Di certo c’è la conoscenza acclarata tra Perrella e Senese, e il resto? Partiamo dall’anno del presunto incrocio. È il 1992? «Fine anni Ottanta, 1990, 1991, in quegli anni. Nel giro c’erano lui e anche Fabrizio Piscitelli (Diabolik, ucciso nell’agosto 2019), erano vicini a Michele e al fratello Gennaro (anche quest’ultimo poi ucciso)», dice Perrella a Domani.

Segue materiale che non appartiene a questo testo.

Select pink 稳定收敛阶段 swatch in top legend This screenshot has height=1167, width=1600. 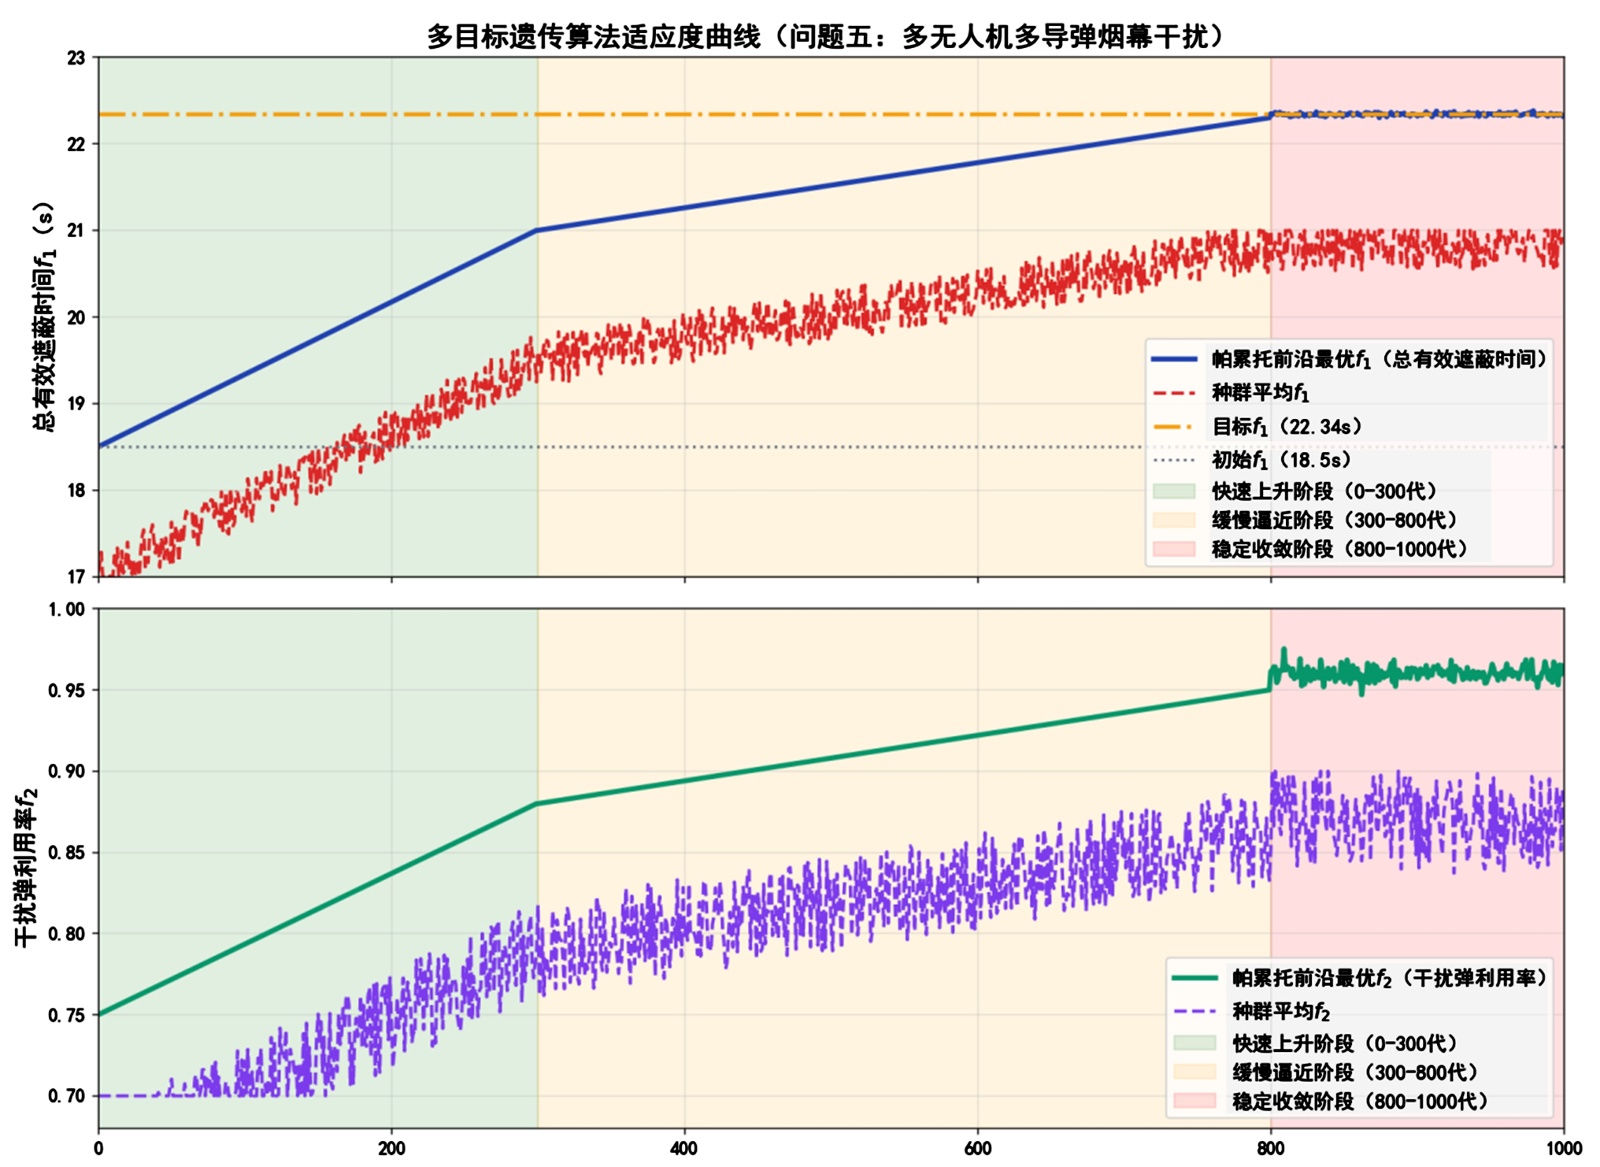[x=1174, y=549]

«Lui arrivava, scaricava e andava avanti». Insistiamo: l’ha visto? «Una sola volta poi l’ho riconosciuto in fotografia di recente». Come fa a ricordarsi di lui a distanza di tre decenni, avendolo visto da lontano? Perrella lo spiega così: «Non da lontano, da sei, sette metri. Ricordo perché ho memoria, era un tipo un poco strano, quando vedi una persona te la ricordi. Lui faceva il traffico Italia, Marocco, Spagna. Aveva debiti e si mise a disposizione dei Senese».
Infiltrato e dichiarante
Perrella è stato un collaboratore importante perché negli anni Novanta ha svelato la piramide criminale che governava la gestione dei rifiuti tossici in Italia tra politici, massoni, imprenditori e camorristi.
Dopo anni di silenzio aveva deciso di raccontare tutto per la prima volta. Chi scrive lo ha incontrato nel 2014 per raccogliere le sue dichiarazioni, Perrella si era anche confrontato con i parenti delle vittime delle terre dei fuochi. In quell’occasione aveva fatto riferimento al nord Italia e al Bresciano, ma i pubblici ministeri, dopo averlo ascoltato, non avevano trovato riscontri alle sue parole.
Negli anni Novanta, le indagini avevano documentato logiche di smaltimento criminale anche nel nord del paese. Nel 2017 Perrella ha assunto i panni dell’infiltrato, diventando agente provocatore per Fanpage e documentando la permeabilità del sistema dei controllori nella gestione dei rifiuti campani.
Da lì un profluvio di dichiarazioni, un libro e decine di interviste. Ora il ricordo improvviso sull’uomo del veliero.